While the number of job gains was great, and that average wages for non-managerial workers had their second best showing, at 3.4%, of the entire expansion, just behind last month’s 3.5%, the leading aspects of the report, with one exception, were not so positive.
Let’s start with temporary and manufacturing jobs. Here are two graphs showing their month over month percentage gains over the last 20 years (manufacturing is multiplied *2 for scale purposes):
Both of these advance less than 0.2% m/m and ultimately decline m/m before a recession begins.
Now here is a close-up on the last year:
Manufacturing jobs increased just shy of +0.2% as scaled, and temporary jobs less than +0.1% for the second time in three months. Even the three month average for temporary jobs is only +0.1%.
Next, let’s look at the manufacturing work week. This is one of the 10 components of the Index of Leading Indicators, and generally turns before manufacturing jobs do. At 42.0 hours in January, they are 0.4 hours below their recent peak:
While a turndown of at least -0.5 hours has generally been necessary prior to a recession, the recent decline isn’t just noise and in the last 20 years has usually coincided with a slowdown, such as in 1984, 1994, and 2002.

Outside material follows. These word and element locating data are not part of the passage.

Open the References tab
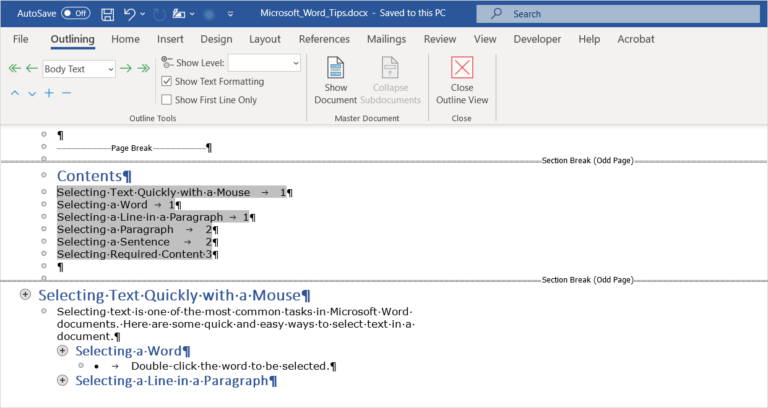(324, 39)
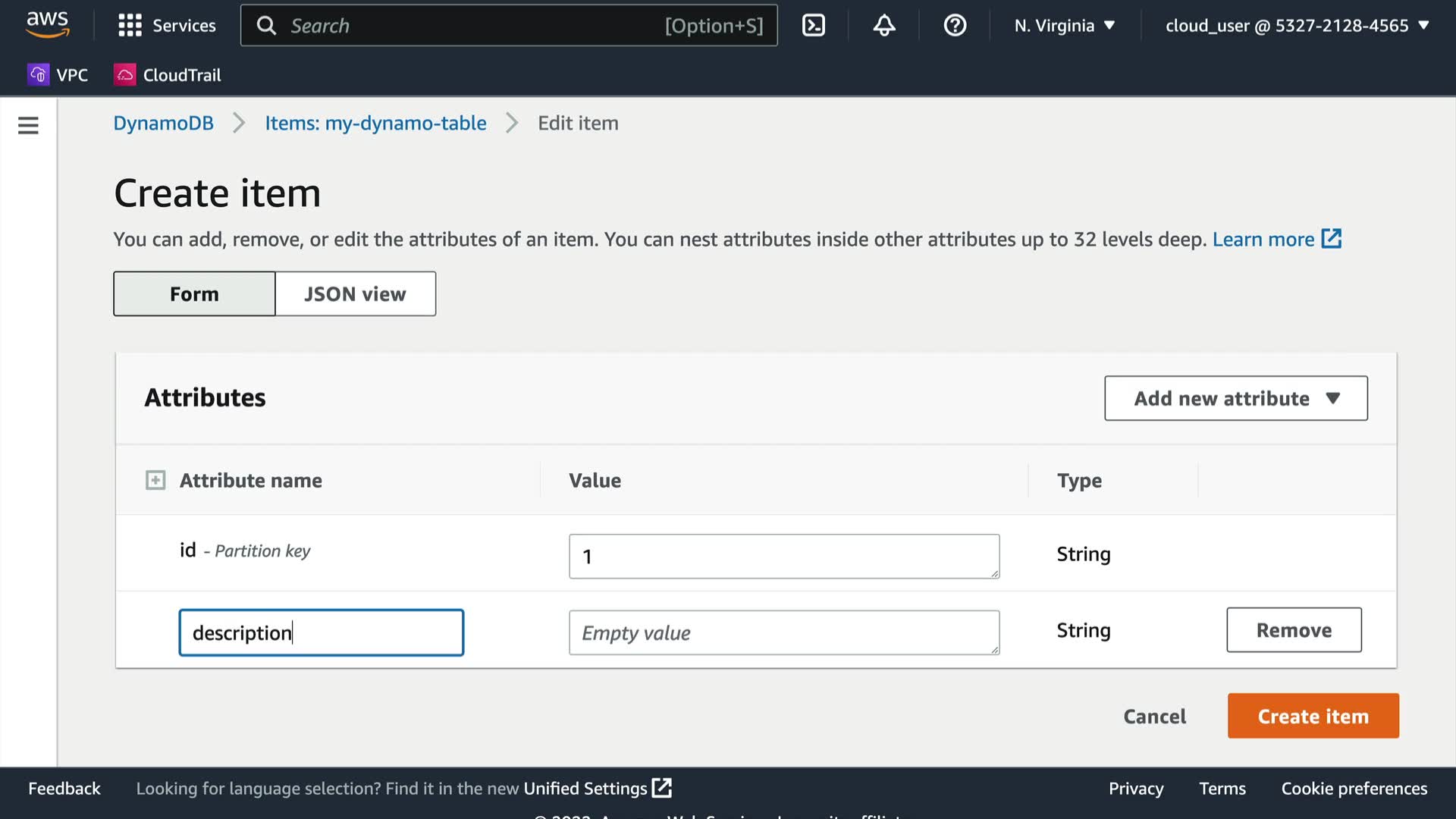1456x819 pixels.
Task: Open the N. Virginia region dropdown
Action: pyautogui.click(x=1065, y=26)
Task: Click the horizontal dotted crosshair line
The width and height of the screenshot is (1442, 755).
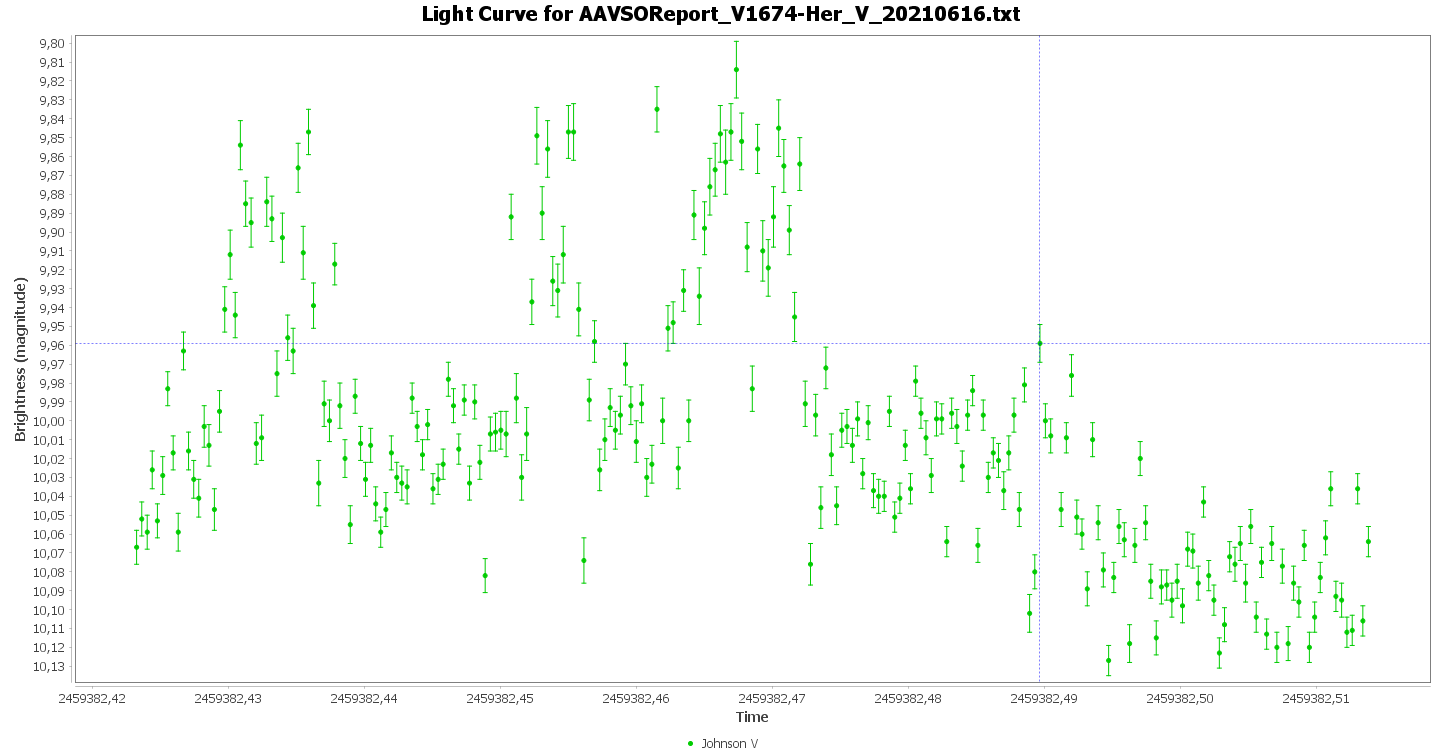Action: click(600, 344)
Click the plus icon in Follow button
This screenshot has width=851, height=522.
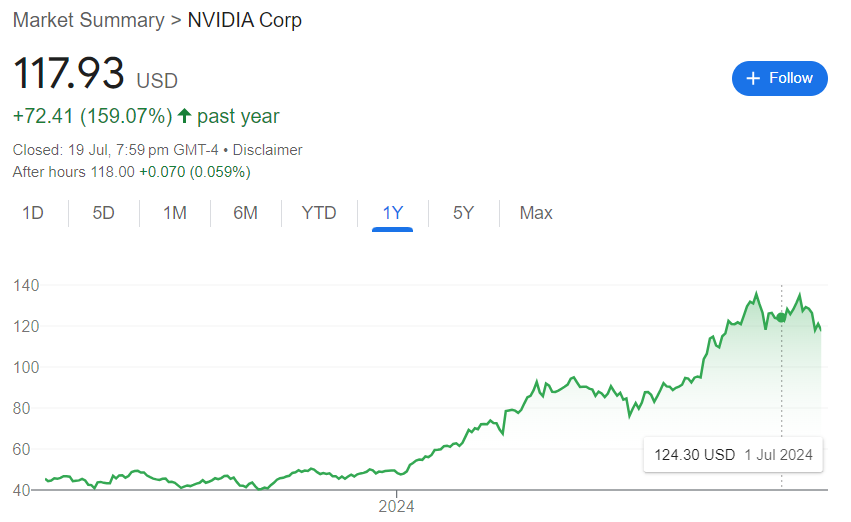(x=754, y=78)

Next, here is short time unemployment (less than 5 weeks). This is one of the short leading indicators identified by Prof. Geoffrey Moore, and while they are obviously noisy, his research indicated they usually made a bottom before initial jobless claims:
These are clearly within the range of noise, but they have not made a new low for close to a year.
Finally, here are construction jobs for the duration of this expansion. These had one of the 10 best months of the entire 10 year expansion in January:
In fact, they stand out in sharp contrast to the weakness in the housing market, so much so that I suspect there will be a substantial downward revision in a month’s time.
In summary, of the five leading indicators in the jobs report, only one — construction jobs — was clearly positive. Two — temporary jobs and manufacturing jobs — while positive, have decelerated significantly and are consistent with a slowdown in the near future. Two — the manufacturing work week and short term unemployment — outright declined. The latter is within the range of noise, but the former is also consistent with a slowdown.